- _Teks Bacaan_
··········

Banda Aceh - Pada Sabtu, 21 Juni 2025, saya mendapat kehormatan menjadi narasumber dalam Seminar Cendekiawan bertema Akselerasi Pengembangan Sektor Migas dan Pertambangan Aceh: Menuju Tata Kelola Berkelanjutan dan Kesejahteraan Masyarakat.
Seminar ini diselenggarakan oleh Organisasi Pemuda ICMI Aceh dengan menghadirkan berbagai narasumber utama, di antaranya Gubernur Aceh yang diwakili oleh Kepala Bappeda, Kepala BPMA, Rektor USK, Rektor UIN Ar-Raniry, dan Kepala Dinas ESDM. Acara tersebut dihadiri oleh lebih dari 300 peserta dari berbagai kalangan strategis masyarakat Aceh.
Aceh dan Kewenangan Khusus dalam Pengelolaan Sumber Daya Alam
Saya mengawali pembahasan dengan mengutip Pasal 18B ayat (1) UUD 1945, yang menegaskan bahwa negara mengakui dan menghormati satuan pemerintahan daerah bersifat khusus atau istimewa.
Aceh adalah satu-satunya provinsi di Indonesia yang memiliki status tersebut, diatur dalam UU Nomor 44 Tahun 1999 tentang Keistimewaan Aceh dan UU Nomor 11 Tahun 2006 tentang Pemerintahan Aceh (UUPA).
Dalam analisis saya, Aceh memiliki empat keistimewaan dan 26 kekhususan, dua di antaranya terkait pengelolaan sumber daya alam (SDA) dan pembentukan Badan Pengelolaan Minyak dan Gas Aceh (BPMA).
Namun, meskipun memiliki kewenangan khusus, kondisi sosial dan ekonomi Aceh masih memprihatinkan, sebagaimana terlihat dalam berbagai data statistik:
- Kemiskinan: 12,64% (tertinggi di Sumatera, BPS 2024).
- Korupsi: Peringkat 6 nasional (ICW 2024).
- Stunting: Peringkat 7 nasional (Kemenkes 2023).
- Indeks Pembangunan Manusia: 75,36 (peringkat 27 nasional, BPS Aceh 2024).
Persinggungan Hukum Pengelolaan SDA Tambang dan Migas
Dalam konteks hukum, penguasaan dan pengelolaan memiliki makna yang berbeda.
Penguasaan berkaitan dengan aspek legal yang menjadi dasar hak dan kewenangan, sedangkan pengelolaan merujuk pada aspek manajerial, seperti perencanaan dan pengawasan.

··········

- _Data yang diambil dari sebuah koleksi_
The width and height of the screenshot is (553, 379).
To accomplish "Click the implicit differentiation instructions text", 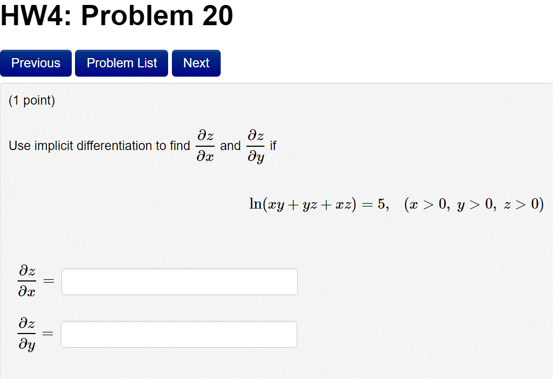I will [x=99, y=146].
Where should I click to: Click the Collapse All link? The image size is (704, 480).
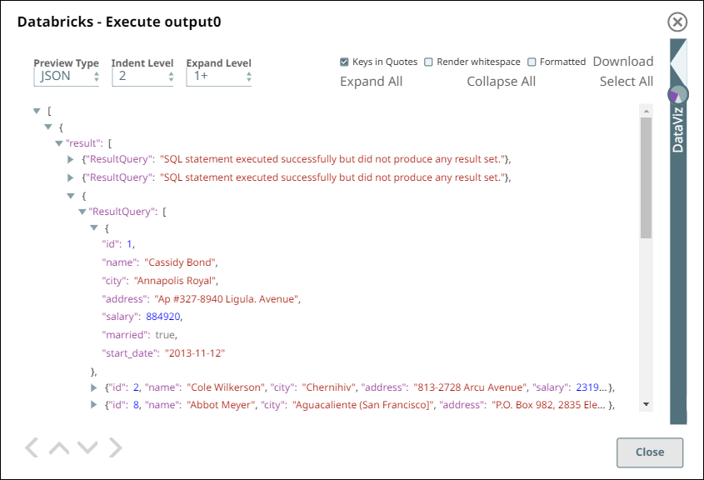coord(501,82)
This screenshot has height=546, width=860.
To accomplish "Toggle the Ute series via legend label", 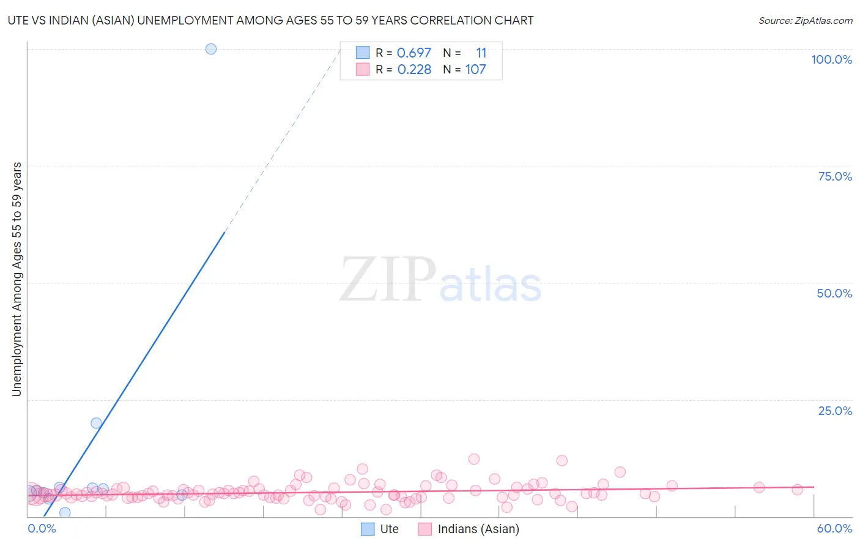I will [x=390, y=529].
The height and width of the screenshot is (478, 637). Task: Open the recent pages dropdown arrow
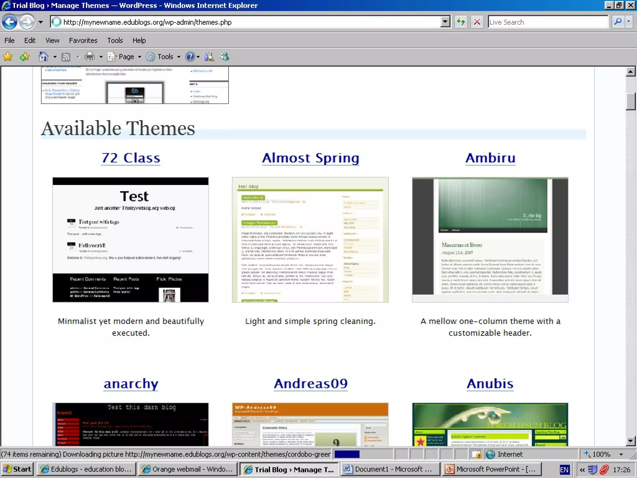[41, 22]
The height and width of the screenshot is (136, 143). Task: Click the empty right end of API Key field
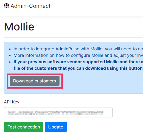pyautogui.click(x=108, y=112)
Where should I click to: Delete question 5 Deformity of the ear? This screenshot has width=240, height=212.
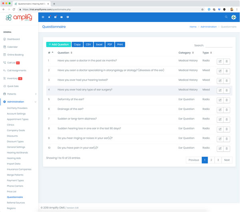coord(226,100)
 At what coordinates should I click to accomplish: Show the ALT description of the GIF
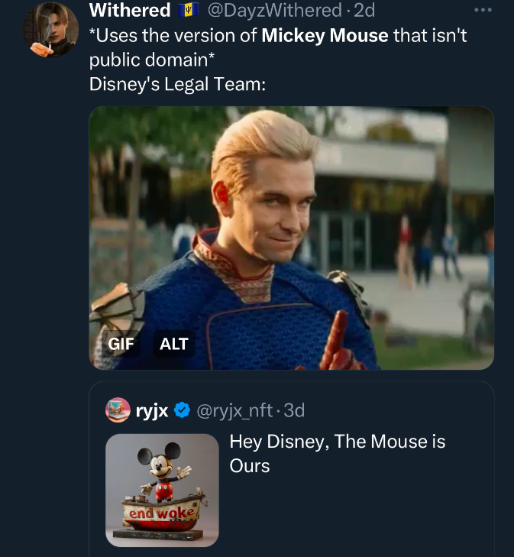pos(173,344)
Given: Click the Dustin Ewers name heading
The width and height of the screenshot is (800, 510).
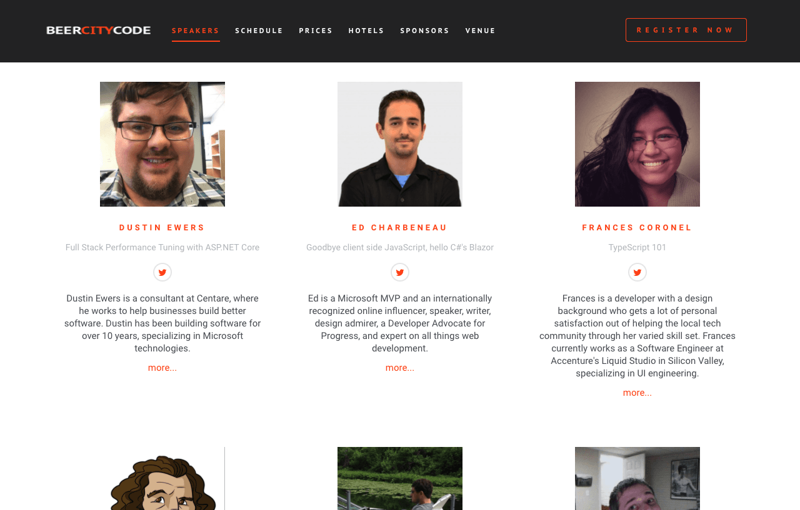Looking at the screenshot, I should [x=163, y=228].
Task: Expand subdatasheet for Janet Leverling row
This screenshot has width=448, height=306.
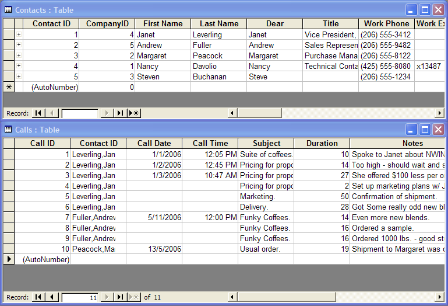Action: click(19, 35)
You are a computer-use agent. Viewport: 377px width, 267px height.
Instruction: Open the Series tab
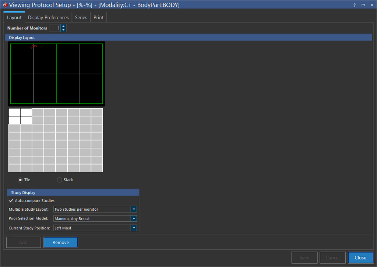[x=81, y=18]
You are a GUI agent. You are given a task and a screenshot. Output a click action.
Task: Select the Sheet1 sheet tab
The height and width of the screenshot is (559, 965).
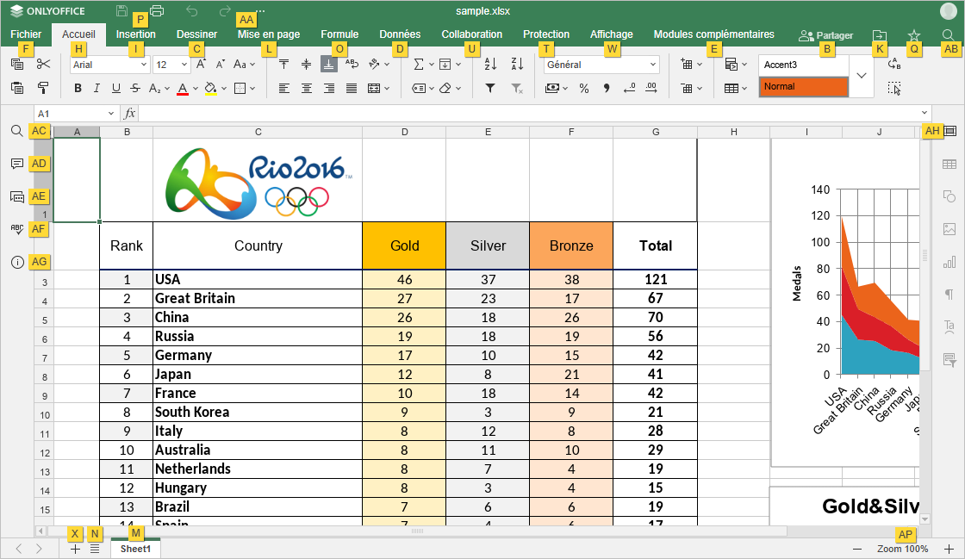[135, 549]
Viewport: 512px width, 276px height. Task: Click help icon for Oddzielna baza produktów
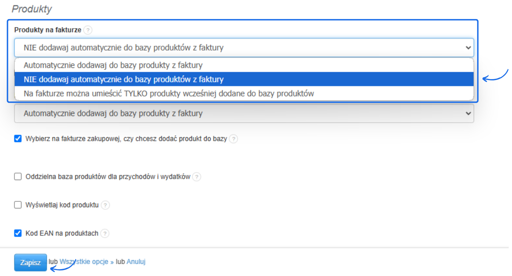[x=196, y=177]
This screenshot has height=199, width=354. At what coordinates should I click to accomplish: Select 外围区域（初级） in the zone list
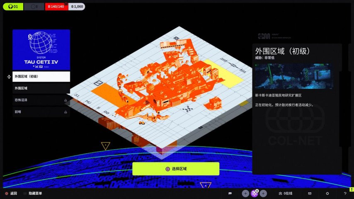point(41,77)
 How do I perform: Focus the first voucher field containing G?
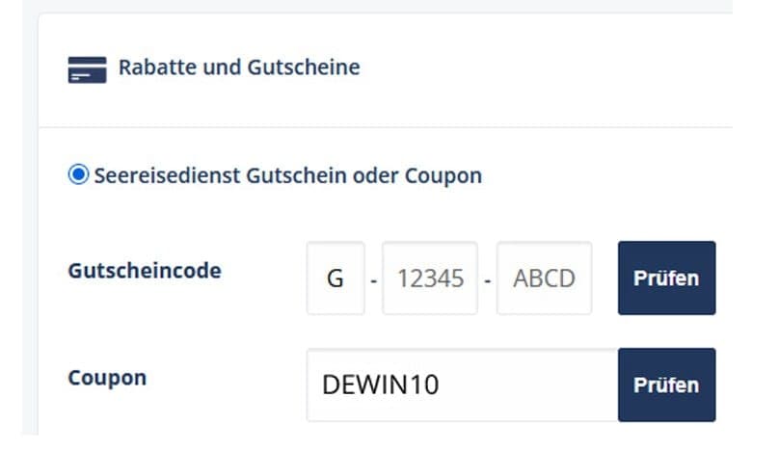click(336, 279)
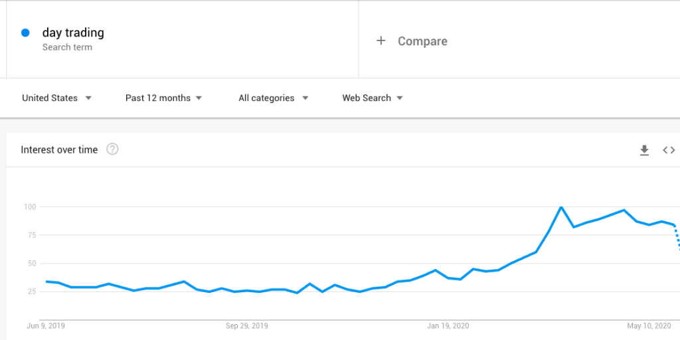Screen dimensions: 680x340
Task: Click the United States dropdown arrow
Action: coord(88,98)
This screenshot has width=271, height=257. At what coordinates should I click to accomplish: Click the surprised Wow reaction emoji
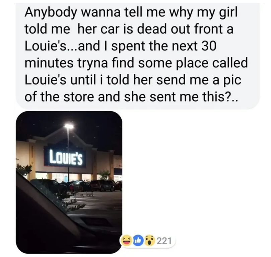(x=150, y=241)
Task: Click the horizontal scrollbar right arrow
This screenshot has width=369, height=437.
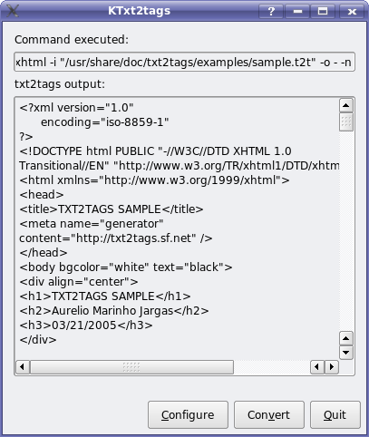Action: click(332, 367)
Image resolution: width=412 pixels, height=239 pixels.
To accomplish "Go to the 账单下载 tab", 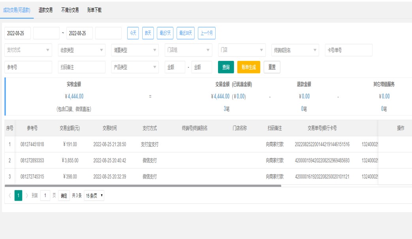I will (x=94, y=10).
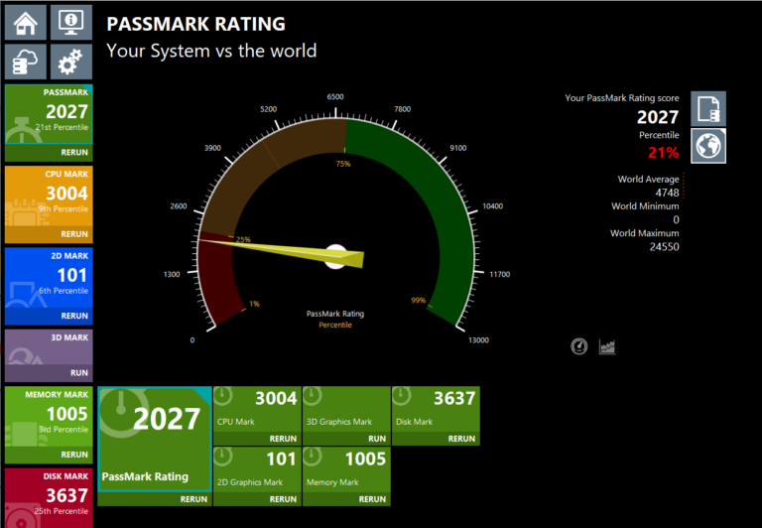Click the globe icon beside the percentile
Image resolution: width=762 pixels, height=528 pixels.
tap(708, 146)
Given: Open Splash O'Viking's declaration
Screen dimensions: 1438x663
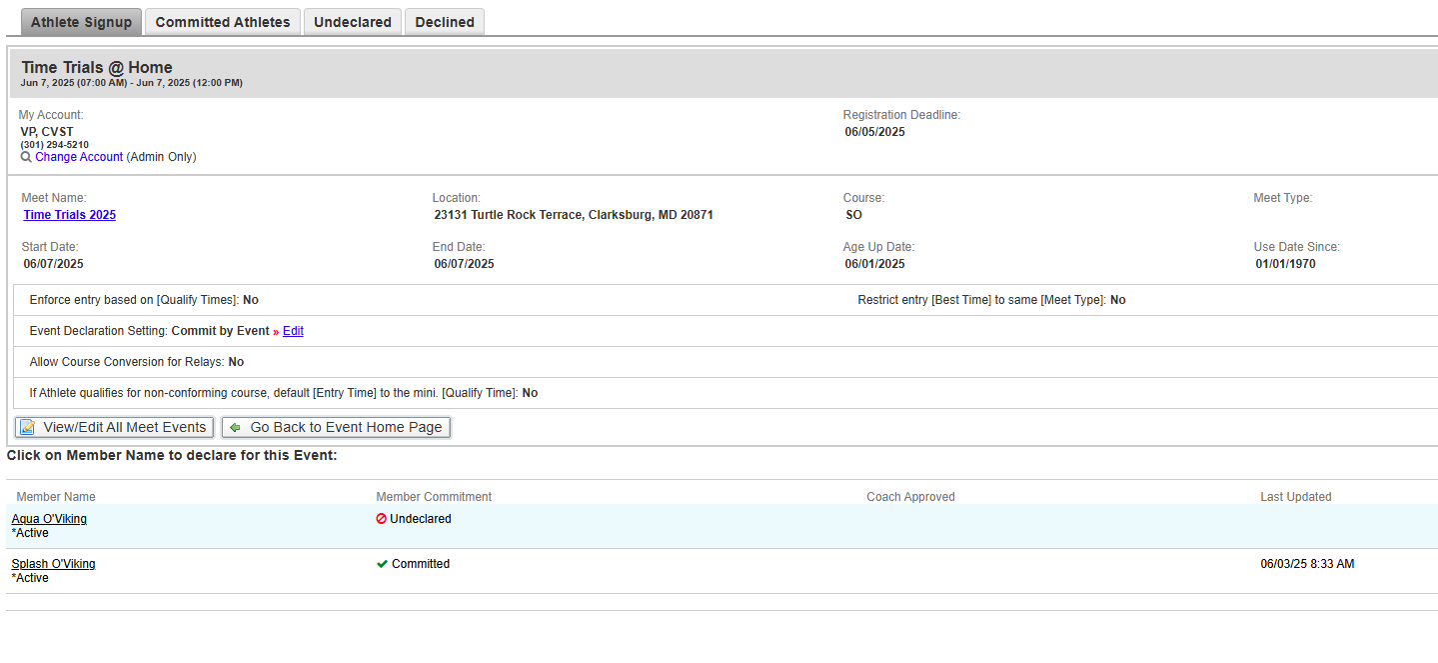Looking at the screenshot, I should coord(53,564).
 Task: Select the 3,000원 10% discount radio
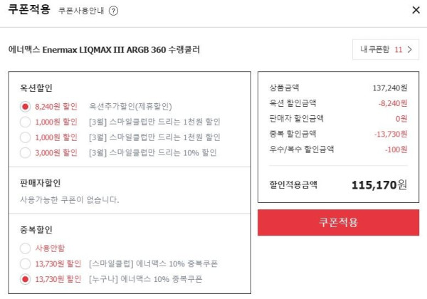pos(25,152)
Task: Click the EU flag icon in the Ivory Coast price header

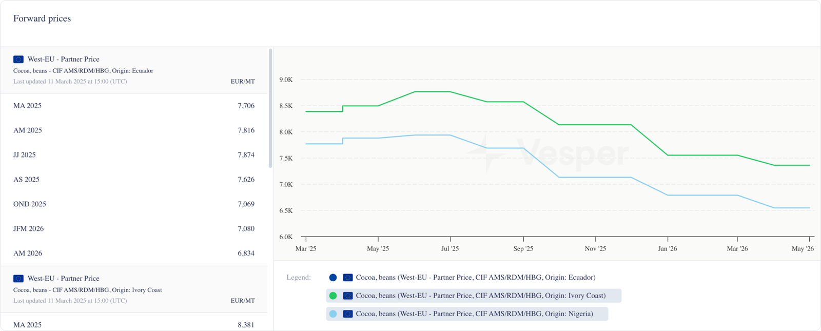Action: (x=18, y=279)
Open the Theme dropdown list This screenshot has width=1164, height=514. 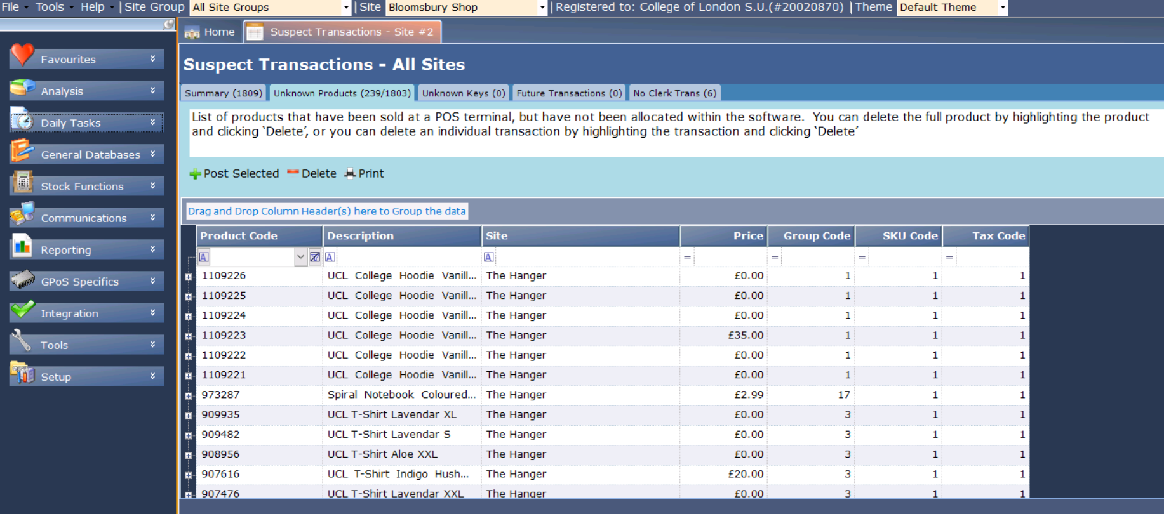1003,8
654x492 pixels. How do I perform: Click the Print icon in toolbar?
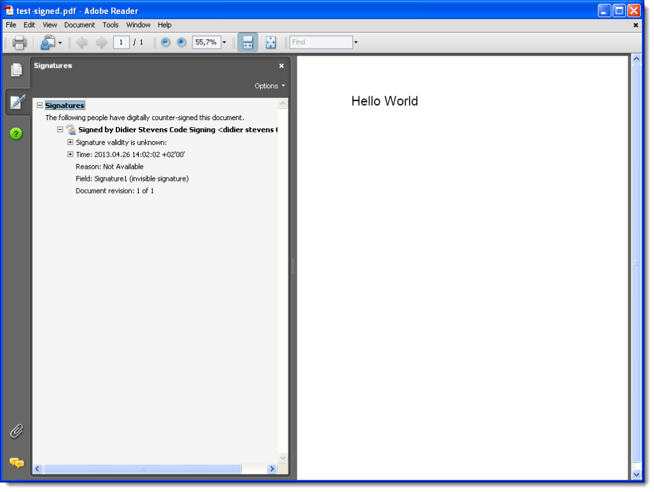click(19, 43)
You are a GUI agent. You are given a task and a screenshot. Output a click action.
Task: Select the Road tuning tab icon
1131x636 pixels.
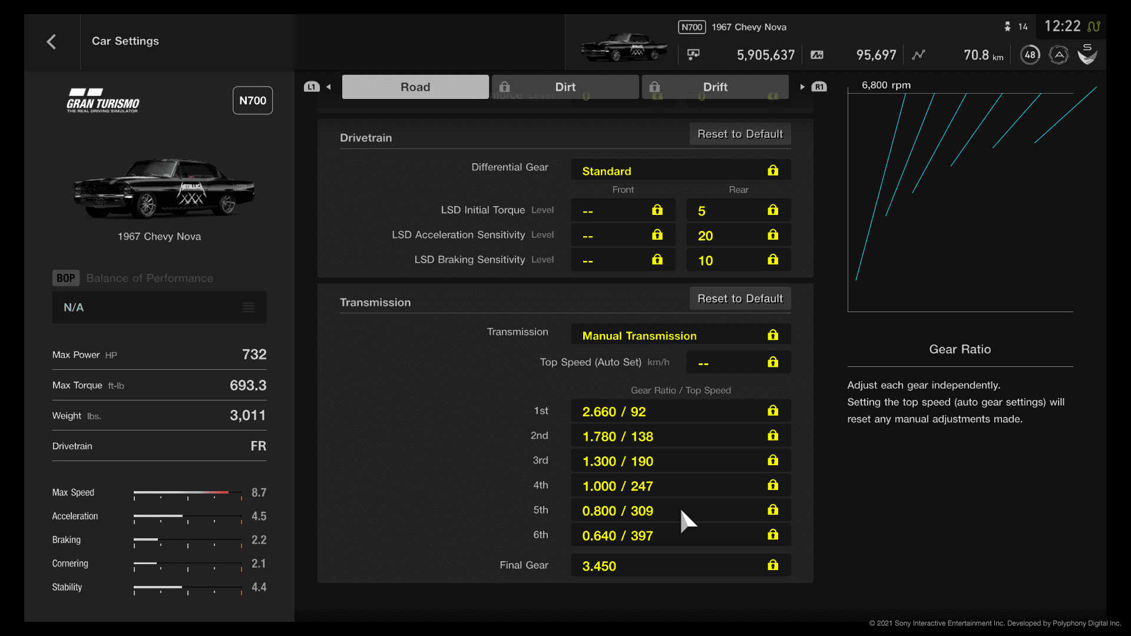point(415,86)
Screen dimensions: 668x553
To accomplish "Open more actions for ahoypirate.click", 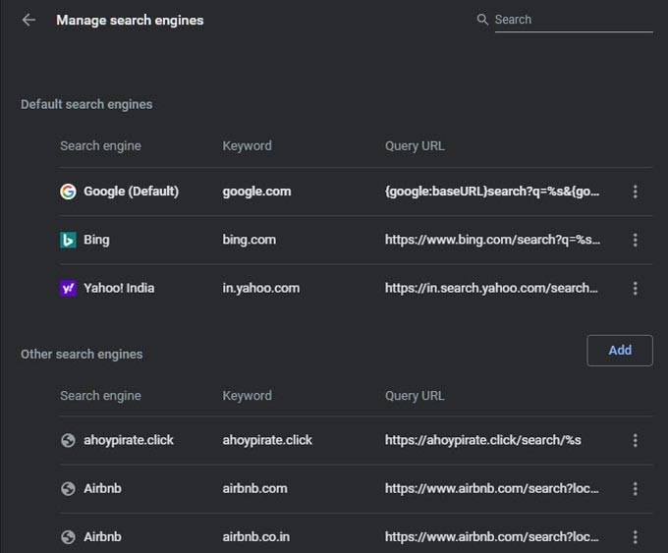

··········

- _Ketentuan Soal_
Salin persis bagian teks tentang pengelolaan migas dan pertambangan Aceh, mulai dari "Aceh adalah satu-satunya" dan terus sampai "BPS Aceh 2024).".

- _Penyelesaian Soal_
Aceh adalah satu-satunya provinsi di Indonesia yang memiliki status tersebut, diatur dalam UU Nomor 44 Tahun 1999 tentang Keistimewaan Aceh dan UU Nomor 11 Tahun 2006 tentang Pemerintahan Aceh (UUPA).
Dalam analisis saya, Aceh memiliki empat keistimewaan dan 26 kekhususan, dua di antaranya terkait pengelolaan sumber daya alam (SDA) dan pembentukan Badan Pengelolaan Minyak dan Gas Aceh (BPMA).
Namun, meskipun memiliki kewenangan khusus, kondisi sosial dan ekonomi Aceh masih memprihatinkan, sebagaimana terlihat dalam berbagai data statistik:
- Kemiskinan: 12,64% (tertinggi di Sumatera, BPS 2024).
- Korupsi: Peringkat 6 nasional (ICW 2024).
- Stunting: Peringkat 7 nasional (Kemenkes 2023).
- Indeks Pembangunan Manusia: 75,36 (peringkat 27 nasional, BPS Aceh 2024).